Breaking News
More () »

RSV vaccine now available for vulnerable groups: HealthLink

A Seattle Children's pediatric infectious disease specialist weighs in on the preventative options for babies, pregnant women, and older patients.

SEATTLE — New preventative measures are now available ahead of the respiratory infection season this fall, with the FDA approving a vaccine and an antibody for RSV.

RSV, short for respiratory syncytial virus, hit young kids and babies especially hard in recent seasons.

In 2022, Public Health - Seattle & King County issued a health advisory due to a surge in RSV cases.

"Last year, we started seeing RSV earlier, almost kind of at the end of summer, early fall, which caught us a bit off guard," said Dr. Sara Vora.

Vora is a pediatric infectious disease specialist at Seattle Children's. She said hospitals saw a rise in RSV cases last year and the year before. While it's not clear exactly why, the pandemic may have been a factor.
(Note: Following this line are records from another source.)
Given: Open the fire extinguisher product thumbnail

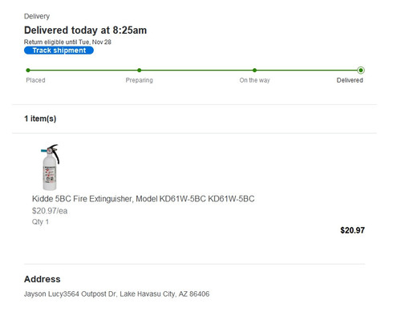Looking at the screenshot, I should coord(50,167).
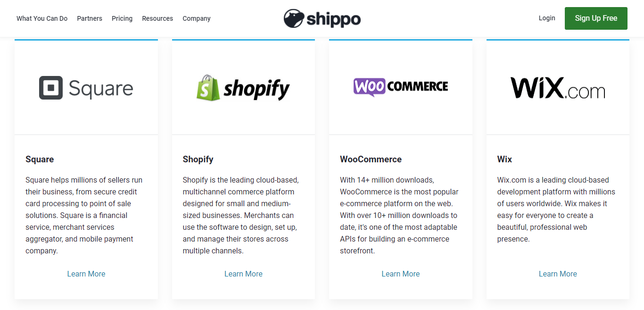Image resolution: width=644 pixels, height=310 pixels.
Task: Click the Wix.com logo image
Action: (x=558, y=88)
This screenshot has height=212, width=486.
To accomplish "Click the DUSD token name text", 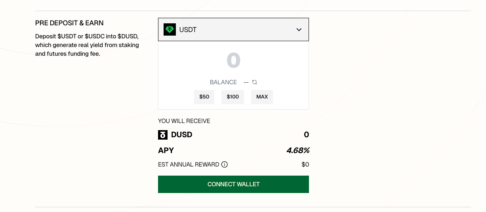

"Certainly the effects of the COVID pandemic really kind of shifted the epidemiology of a lot of our viruses," Vora said.

The FDA has already approved a vaccine ahead of this fall and upcoming respiratory virus season.
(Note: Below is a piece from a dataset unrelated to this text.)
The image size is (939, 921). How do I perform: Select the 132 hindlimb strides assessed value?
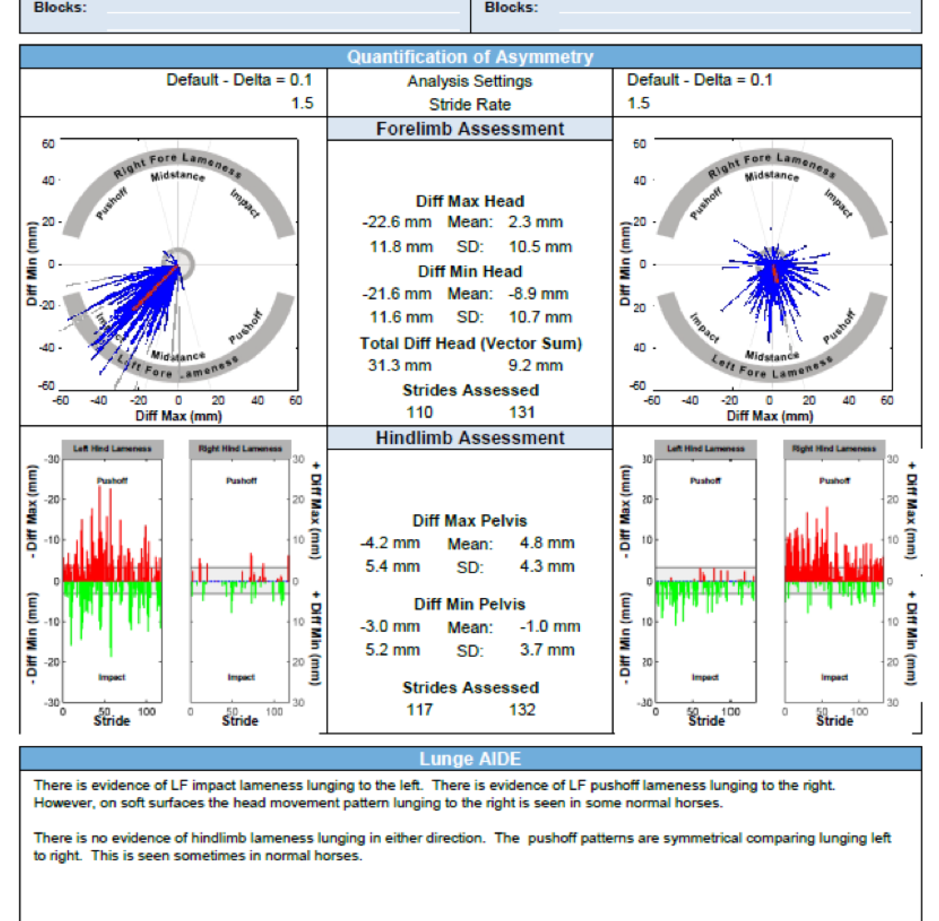522,710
They include a vaccine for adults 60 years and older, a vaccine for pregnant women, and a monoclonal antibody for infants and toddlers up to age 2.

"That will provide the protection we have been waiting for young infants," Vora said.

Vora added that RSV infection can be especially concerning for babies and young children because of their smaller airways.

"They tend to have kind of more severe symptoms or they have trouble breathing," Vora said.

For older aged kids and healthy adults, RSV feels similar to the flu or cold-like symptoms. However, among infants, it can cause a syndrome called bronchiolitis.

"Just a fancy word for inflamed airways, which can make them really have trouble breathing, breathe fast," Vora said.

A vaccine is not yet available for other age groups, since the focus now is helping the most vulnerable who now have the tools to fight RSV.

"I think what we're all hoping for as pediatricians is to never see a repeat of last fall and winter," Vora said.